In FX the narrow DXY US dollar index is coming into the close within a whisker of its year-to-date high on a closing basis (98.45 now vs. 98.52 on 31st July, the latter the highest since mid-May 2017). There really is no putting the big dollar down at the moment, slippage in the safe haven CHF and JPY the main contributors  to latest gains, though in fact every G10 currency bar CAD (+0.1%) is weaker against the greenback, including a 0.1% fall for the AUD notwithstanding the China news and related improvement in risk sentiment. NZD is -0.4%, still struggling under the weight of yesterday’s particularly poor ANZ business survey.

EUR/USD  is 0.2% weaker, having given back some intra-day strength that came off the back of comments from Dutch central bank governor Klaas Knot, who in an interview in Amsterdam said the economy does not yet warrant a resumption of the QE programme which, he says, would have no value added. He said if further stimulus is warranted then conventional policy would be the appropriate instrument to contemplate (funny how taking interest rates into deeper negative territory is now described as ‘conventional’).

We noted in our latest FX strategy publication on Monday that the earlier Olli Rehn comments about a comprehensive package of ECB easing measures in September described by the WSJ as a ’big bazooka’ were him just voicing a personal opinion, and Knot’s comments make clear they were indeed just that.

More than countering the positive EUR impact of Knot’s comments were subsequent remarks by incoming ECB President Christine Lagarde in written response to European parliamentary questions. Lagarde said that the economy faces downside risks, inflation is subdued and it’s “therefore clear that monetary policy needs to remain highly accommodative for the foreseeable future.”  “The precise mix of instruments deployed will have to depend on the nature of the shocks affecting the outlook for inflation as well as on financial market conditions,” she wrote.
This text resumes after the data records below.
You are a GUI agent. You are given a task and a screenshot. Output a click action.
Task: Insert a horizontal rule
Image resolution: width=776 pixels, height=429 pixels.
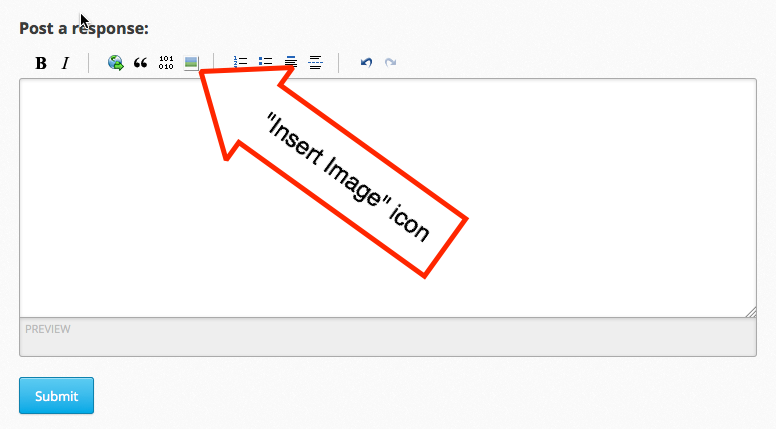pyautogui.click(x=315, y=63)
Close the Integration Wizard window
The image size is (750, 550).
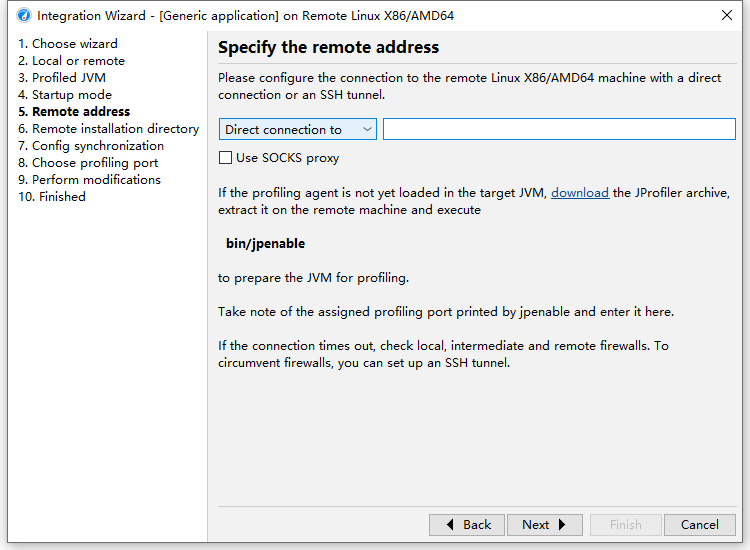[x=726, y=16]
Yesterday Australian Q2 capital expenditure data was weak overall at -0.5% (mkt: 0.4%, NAB: -1%) but the underlying data were more positive.  Importantly, spending on machinery and equipment – which is the component that feeds into GDP – grew by a solid 2.5%, implying a marginal 0.1ppt contribution to Q2 GDP. NAB’s current GDP forecast (due next Wednesday) is 0.5%

Coming up

Australian July building approvals and private-sector credit, due at 11:30 AEST, are both likely to be weak. We expect approvals fell 1% (mkt: flat), as apartment approvals decline further. We expect monthly credit growth remained weak at 0.1% (mkt 0.2%).

Also due this morning is ANZ NZ Consumer Confidence (08:00 AEST) and Japan unemployment, retail sales and industrial production and Tokyo CPI.
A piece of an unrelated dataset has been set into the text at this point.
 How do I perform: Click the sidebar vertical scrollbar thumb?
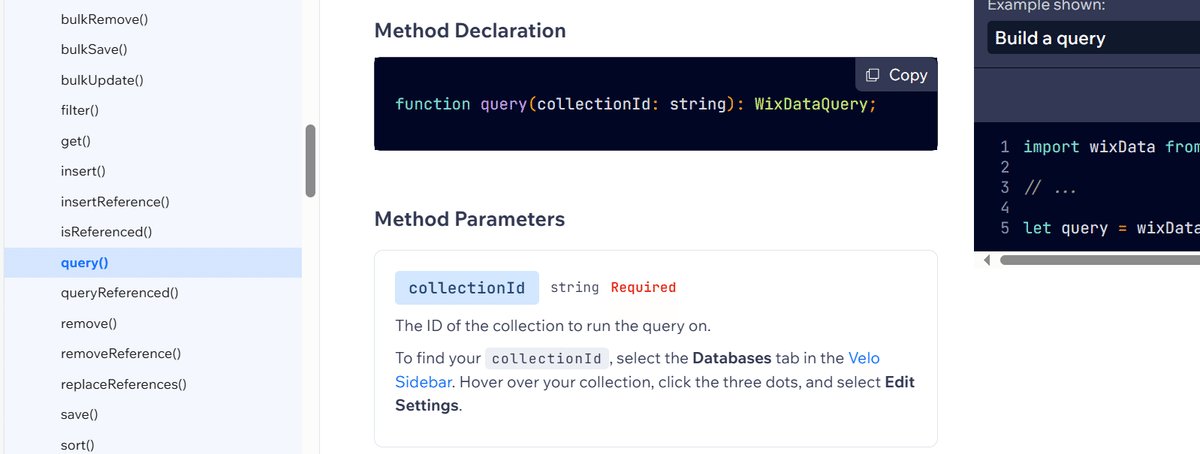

Eurozone data highlight will be July CPI (seen 1% down from 1.1% but with core up to 1.0% from 0.9%).  Last night’s German CPI data, which fell by 0.1% on an EU-harmonised basis against +0.1% expected, implies some downside risk here.

The US has the July personal income, spending and PCE deflator data, where the yr/yr rates for core and headline are expected unchanged on June at 1.6% and 1.4% respectively. Also Final University of Michigan consumer sentiment.